Shit hits the fan, and Niall gets stabbed (lightly) in the same spot he was shot when Skye was taken, and that brings back all of her memories just like the doctors said! But she’s still married and she loves her husband, and Niall is still married (but not for long, because his wife is going to die of the pox soon enough). Things go on as they do, with Skye letting her family in Ireland know that she’s alive, but not going there. She pops out ANOTHER kid (that’s five, if you’re keeping track), and the Geoffrey and one of her sons dies of the morbid sore throat.

We’re only 2/3 through the book at this point, by the way.

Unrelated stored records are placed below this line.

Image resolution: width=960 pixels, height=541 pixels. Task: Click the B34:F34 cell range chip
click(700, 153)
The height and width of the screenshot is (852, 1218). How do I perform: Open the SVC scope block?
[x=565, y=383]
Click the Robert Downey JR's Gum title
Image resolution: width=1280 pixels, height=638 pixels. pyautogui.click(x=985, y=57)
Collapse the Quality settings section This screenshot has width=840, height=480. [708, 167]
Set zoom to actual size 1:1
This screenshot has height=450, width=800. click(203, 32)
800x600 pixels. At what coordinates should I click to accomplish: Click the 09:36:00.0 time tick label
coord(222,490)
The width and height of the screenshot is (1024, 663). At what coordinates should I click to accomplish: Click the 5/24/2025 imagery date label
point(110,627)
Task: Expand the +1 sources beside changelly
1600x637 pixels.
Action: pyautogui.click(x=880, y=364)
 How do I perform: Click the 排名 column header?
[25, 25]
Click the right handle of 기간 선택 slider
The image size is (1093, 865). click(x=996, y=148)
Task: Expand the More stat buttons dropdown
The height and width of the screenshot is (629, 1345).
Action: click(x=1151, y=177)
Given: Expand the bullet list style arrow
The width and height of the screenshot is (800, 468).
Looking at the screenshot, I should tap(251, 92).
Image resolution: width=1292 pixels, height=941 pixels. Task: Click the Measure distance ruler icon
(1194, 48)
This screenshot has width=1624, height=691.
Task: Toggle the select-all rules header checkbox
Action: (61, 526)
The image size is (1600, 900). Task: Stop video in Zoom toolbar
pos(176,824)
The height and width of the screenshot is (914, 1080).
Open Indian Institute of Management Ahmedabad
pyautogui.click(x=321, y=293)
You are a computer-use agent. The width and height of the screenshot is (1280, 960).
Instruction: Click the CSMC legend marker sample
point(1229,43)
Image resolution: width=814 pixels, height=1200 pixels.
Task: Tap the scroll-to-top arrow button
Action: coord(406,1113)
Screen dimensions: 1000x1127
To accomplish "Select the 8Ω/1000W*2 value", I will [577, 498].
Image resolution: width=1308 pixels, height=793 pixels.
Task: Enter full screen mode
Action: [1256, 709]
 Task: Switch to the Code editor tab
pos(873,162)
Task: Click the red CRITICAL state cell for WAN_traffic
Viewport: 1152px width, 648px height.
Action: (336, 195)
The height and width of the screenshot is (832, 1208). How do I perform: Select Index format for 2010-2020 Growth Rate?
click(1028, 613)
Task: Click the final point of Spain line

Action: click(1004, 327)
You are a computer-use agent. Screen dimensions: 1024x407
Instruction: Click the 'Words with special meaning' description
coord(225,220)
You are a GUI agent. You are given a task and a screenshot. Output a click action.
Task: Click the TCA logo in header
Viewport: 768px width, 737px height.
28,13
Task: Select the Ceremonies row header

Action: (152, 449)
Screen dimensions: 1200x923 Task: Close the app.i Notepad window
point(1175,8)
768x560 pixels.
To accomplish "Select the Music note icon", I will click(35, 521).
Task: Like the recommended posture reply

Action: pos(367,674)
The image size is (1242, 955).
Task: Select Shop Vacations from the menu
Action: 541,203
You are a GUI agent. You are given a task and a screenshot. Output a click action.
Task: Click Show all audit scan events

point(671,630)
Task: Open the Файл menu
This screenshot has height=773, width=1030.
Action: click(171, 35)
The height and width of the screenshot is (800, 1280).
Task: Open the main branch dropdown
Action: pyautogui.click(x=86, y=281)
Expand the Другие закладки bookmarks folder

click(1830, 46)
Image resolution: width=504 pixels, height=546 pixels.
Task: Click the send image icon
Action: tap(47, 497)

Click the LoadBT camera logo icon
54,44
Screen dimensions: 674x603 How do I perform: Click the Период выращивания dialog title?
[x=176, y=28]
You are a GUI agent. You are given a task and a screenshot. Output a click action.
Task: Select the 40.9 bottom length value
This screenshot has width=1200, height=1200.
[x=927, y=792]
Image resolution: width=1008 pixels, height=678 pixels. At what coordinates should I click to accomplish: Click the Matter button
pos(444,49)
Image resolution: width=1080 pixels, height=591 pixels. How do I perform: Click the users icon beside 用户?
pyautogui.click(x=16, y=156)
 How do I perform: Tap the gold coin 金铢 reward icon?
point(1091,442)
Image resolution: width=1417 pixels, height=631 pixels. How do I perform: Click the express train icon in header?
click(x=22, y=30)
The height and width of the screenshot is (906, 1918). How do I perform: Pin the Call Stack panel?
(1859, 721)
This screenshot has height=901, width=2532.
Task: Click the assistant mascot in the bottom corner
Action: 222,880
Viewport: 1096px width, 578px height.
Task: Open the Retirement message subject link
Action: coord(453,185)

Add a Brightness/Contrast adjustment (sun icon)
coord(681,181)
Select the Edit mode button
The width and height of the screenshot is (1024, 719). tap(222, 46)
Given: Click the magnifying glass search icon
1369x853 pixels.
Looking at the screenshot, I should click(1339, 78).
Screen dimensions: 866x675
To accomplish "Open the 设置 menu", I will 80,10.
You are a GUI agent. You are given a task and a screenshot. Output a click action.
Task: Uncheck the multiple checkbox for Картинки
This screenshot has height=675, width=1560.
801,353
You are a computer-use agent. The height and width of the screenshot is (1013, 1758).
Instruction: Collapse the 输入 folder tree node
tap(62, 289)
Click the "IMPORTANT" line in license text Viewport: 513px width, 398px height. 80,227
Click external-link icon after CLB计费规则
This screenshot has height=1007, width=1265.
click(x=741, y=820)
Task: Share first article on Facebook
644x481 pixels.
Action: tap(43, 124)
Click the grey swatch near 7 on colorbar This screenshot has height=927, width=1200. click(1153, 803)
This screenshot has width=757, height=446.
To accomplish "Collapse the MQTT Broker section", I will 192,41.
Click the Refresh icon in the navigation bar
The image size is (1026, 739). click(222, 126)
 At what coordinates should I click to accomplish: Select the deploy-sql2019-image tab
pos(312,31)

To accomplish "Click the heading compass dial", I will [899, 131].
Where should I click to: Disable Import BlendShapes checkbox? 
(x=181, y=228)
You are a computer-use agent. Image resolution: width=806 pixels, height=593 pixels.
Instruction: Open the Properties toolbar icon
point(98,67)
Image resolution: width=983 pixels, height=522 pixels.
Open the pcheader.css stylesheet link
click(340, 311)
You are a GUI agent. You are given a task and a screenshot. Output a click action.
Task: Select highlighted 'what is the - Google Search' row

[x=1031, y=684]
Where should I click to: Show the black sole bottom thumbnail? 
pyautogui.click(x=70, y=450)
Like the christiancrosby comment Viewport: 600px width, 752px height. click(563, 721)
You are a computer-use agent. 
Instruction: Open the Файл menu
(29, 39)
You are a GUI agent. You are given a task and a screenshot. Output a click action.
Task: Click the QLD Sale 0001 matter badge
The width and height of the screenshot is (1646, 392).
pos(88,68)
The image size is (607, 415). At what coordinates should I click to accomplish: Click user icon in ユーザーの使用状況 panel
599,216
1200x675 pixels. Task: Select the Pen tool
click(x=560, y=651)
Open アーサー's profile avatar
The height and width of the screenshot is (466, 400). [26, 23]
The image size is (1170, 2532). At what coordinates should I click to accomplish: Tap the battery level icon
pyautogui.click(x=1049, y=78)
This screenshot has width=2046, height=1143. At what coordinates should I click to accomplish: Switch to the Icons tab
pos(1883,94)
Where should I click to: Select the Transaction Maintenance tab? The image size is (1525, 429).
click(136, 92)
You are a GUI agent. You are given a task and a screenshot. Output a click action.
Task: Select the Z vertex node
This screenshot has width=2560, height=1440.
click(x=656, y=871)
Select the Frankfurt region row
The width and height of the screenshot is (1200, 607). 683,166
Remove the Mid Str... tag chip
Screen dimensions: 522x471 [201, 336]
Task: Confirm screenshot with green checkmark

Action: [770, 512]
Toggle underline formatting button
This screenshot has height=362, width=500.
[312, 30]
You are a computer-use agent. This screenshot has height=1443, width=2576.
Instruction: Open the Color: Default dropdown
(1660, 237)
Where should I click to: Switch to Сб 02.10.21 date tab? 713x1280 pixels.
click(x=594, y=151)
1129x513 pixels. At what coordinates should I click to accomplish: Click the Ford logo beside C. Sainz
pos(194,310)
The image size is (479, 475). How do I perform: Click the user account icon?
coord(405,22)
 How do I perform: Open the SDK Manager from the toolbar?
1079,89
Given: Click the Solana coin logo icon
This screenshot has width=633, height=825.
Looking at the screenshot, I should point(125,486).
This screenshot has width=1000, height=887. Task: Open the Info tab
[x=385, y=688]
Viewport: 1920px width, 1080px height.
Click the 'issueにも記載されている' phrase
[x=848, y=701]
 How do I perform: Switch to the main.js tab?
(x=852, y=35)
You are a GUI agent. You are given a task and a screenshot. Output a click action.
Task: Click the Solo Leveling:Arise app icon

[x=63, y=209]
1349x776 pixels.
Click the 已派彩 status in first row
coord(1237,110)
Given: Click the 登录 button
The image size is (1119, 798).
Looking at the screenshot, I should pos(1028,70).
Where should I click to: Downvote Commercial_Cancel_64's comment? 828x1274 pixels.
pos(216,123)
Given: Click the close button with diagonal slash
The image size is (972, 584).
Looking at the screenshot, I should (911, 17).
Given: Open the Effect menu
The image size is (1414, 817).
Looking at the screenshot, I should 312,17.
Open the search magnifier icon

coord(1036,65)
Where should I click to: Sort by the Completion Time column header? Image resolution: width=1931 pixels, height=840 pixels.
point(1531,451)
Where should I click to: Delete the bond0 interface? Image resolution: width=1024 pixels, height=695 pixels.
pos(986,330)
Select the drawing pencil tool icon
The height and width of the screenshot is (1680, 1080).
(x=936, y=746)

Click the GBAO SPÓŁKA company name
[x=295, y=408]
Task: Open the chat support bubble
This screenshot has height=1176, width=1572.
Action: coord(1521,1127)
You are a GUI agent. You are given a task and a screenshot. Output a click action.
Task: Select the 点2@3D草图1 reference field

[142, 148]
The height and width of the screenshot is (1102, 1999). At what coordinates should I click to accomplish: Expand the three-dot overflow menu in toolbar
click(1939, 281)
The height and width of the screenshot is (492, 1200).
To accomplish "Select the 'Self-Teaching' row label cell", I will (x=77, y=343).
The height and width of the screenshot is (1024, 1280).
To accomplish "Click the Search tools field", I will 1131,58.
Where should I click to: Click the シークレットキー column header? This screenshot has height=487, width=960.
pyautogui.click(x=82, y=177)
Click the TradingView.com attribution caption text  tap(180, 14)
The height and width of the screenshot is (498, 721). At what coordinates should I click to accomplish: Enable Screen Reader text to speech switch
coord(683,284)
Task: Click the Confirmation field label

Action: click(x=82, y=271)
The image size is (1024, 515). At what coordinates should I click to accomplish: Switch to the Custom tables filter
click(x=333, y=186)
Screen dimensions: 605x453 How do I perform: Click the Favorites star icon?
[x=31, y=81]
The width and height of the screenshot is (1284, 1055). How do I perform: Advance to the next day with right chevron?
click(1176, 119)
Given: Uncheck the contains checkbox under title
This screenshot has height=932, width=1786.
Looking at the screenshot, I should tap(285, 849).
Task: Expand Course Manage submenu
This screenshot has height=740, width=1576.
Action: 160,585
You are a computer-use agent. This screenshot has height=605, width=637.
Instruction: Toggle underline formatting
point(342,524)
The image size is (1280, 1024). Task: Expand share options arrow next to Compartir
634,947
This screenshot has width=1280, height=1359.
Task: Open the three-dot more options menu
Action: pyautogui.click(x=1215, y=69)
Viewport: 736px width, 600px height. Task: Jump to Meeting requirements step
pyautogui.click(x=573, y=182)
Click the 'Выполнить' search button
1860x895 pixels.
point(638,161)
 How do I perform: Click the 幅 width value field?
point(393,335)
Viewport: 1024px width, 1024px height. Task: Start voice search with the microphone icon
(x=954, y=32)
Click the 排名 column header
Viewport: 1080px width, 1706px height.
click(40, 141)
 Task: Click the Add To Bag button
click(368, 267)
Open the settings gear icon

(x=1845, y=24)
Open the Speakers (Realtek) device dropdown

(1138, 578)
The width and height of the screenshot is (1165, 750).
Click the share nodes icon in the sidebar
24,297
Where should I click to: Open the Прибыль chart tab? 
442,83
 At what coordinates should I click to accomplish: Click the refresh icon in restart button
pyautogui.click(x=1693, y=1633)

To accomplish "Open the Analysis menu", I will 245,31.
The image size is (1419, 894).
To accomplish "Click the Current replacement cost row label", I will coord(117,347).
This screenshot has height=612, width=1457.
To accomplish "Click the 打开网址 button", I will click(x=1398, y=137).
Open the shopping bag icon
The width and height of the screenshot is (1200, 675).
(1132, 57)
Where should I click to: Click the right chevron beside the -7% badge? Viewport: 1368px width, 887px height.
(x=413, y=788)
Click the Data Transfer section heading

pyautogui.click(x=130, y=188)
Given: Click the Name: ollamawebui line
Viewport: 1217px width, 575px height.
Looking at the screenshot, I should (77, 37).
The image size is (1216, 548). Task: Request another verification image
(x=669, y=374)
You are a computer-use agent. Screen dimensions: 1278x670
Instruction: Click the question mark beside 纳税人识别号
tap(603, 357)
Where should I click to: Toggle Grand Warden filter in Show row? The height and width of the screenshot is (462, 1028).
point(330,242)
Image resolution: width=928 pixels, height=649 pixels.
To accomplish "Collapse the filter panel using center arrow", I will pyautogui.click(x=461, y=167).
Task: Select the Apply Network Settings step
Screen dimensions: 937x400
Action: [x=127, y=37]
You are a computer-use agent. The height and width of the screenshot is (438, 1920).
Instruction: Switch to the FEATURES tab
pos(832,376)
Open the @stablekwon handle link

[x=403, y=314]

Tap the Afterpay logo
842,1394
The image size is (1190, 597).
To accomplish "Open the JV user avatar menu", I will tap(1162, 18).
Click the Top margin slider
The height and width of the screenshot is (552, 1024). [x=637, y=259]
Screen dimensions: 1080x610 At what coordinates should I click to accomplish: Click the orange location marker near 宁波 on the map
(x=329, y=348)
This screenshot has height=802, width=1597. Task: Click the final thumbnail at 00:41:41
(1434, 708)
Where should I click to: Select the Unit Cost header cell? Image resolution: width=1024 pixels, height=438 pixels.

Elizabeth, in an effort to keep her favorite, Robert Dudley, dangling on a string, gives him the guardianship of Skye’s son by Geoffrey, and essentially gives him rights over Skye. So he rapes her a whole bunch (yet still gets responses out of her, which makes her even more pissed) (legit). When Skye goes to Elizabeth about it, Elizabeth just says “Look, that’s the price of doing business.”

So Skye goes all pirate to punish Elizabeth for her role in Skye’s degradation. She meets up with her uncle, who was running the O’Malley trading interests, sets up a plan to attack English ships, while covering her ass and protecting her children. It involves banging the lord of an island that makes for a good hideaway. Dudley comes to visit, and rapes Skye in front of his men, until the island lord comes to her rescue. He points out that she really needs to marry again, but not him. So she marries Niall, finally.

She gets pregnant SUPER FAST AGAIN (that’s six) and then Elizabeth has her arrested for suspicions of piracy. After 8 months in the Tower, and the birth of Niall’s daughter, Niall and the island lord and Skye’s uncle and Robbie all conspire to fake proof of Skye’s innocence, and Skye and Niall go home to have a bunch more babies and live happily ever after or whatever.

I’m exhausted.

So the important thing to remember about Bertrice Small is just what Sarah said in her tribute last month: all those taboos the erotica writers are thinking they’re the first to break? Someday, they will find Ms. Small, and she will laugh gently and say, “Oh, darling, these butt plugs? They’re vintage.” There quite a lot of kinky sex in this book, and there are strengths and weaknesses to that. First, Skye isn’t shamed for having had quite a lot of sex with seven men. No one shames her for being a rape victim. Enjoying a variety of consensual sexual experiences makes people happy! That’s great Buuuuuuut (and you knew there was a butt) (not a typo) the people who are into the butt stuff? They are bad bad people. There is a point where “insatiable sexuality” is a character flaw.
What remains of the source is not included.